Passing Through Cuernavaca

We loved Taxco but after two nights there we were ready to move on. We had fried eggs, refried beans, and tortillas for breakfast at a stand in the Mercado. ($2). We asked for salsa picante and watched the owner put tomatoes, peppers, garlic, salt, and onion in the blender for our fresh salsa.

After breakfast we visited the Spratling Museum ($2). William Spratling was an American designer and silversmith who was inspired by prehistoric artifacts uncovered in the Taxco region. The upper two floors of the museum contain preHispanic objects and pottery and the lower level has many silver pieces that Spratling designed. Much of the jewelry that you see in the Taxco shops is derivative of his work.
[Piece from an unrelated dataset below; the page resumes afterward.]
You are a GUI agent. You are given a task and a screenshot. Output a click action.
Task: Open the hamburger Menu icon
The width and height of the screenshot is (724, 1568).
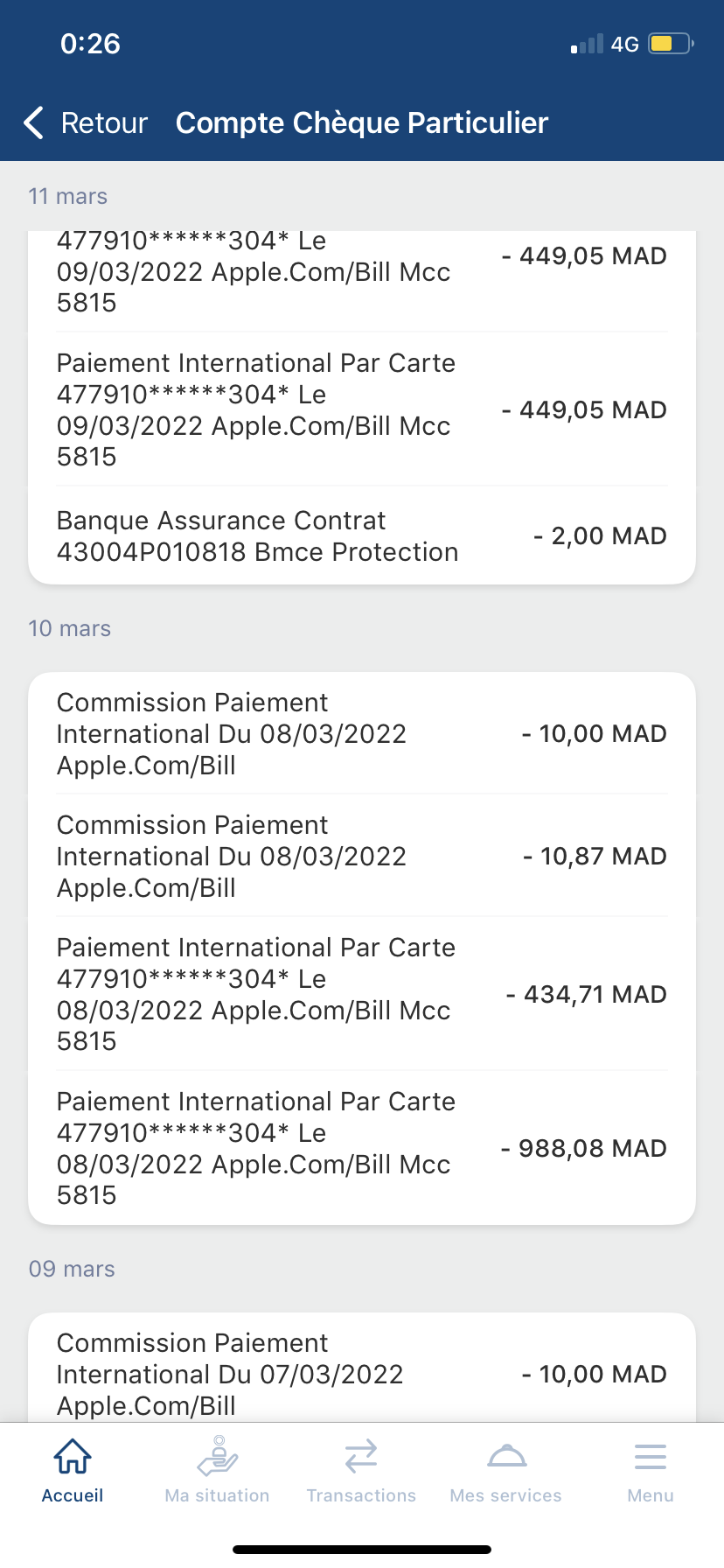[651, 1456]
We took a late morning bus to Cuernavaca ($5) since we must go through it to get to Oaxaca. We’ve avoided Cuernavaca on our previous trips because we heard that it is a crowded and stinky city lacking in the charm that it had 30 years ago. We decided to spent the night here to see the tourist sites and to position ourselves for a bus ride to Puebla.

We can confirm that Puebla is a congested and smoggy city. Unfortunately the major historic sites such as the Cathedral and Cortez’ Palace were severely damaged in the September earthquake which killed about 200 people in Mexico City. We were able to visit the Borda Gardens which are a wonderful oasis in the middle of a busy city. They seem to be falling into disrepair and the many fountains are no longer functioning. The Gardens also had an art exhibit containing the work of contemporary artist Javier de la Garda. He is talented and technically astute but we were amused by his themes. Judge for yourself.

After the Gardens we went in search of the San Anton waterfall, located in the barrio just west of Cuernavaca. When we finally found it after an hour of walking it was closed due to earthquake damage. Except the gate was left open so……. we walked down many steep steps covered with rubble to the spectacular waterfall. I have to include this photo of the canyon walls which show a textbook example of columnar basalts.

After climbing out of the canyon we stopped at a local restaurant for rehydration (beers–$2). We went out to a taco stand to have what is becoming our staple snack–tacos pastor–5 small tacos containing grilled pork with onion, cilantro, and pineapple for $1.50.

We’ve returned to our cheap and charmless hotel for the night ($15) to catch up on our Mexican TV watching.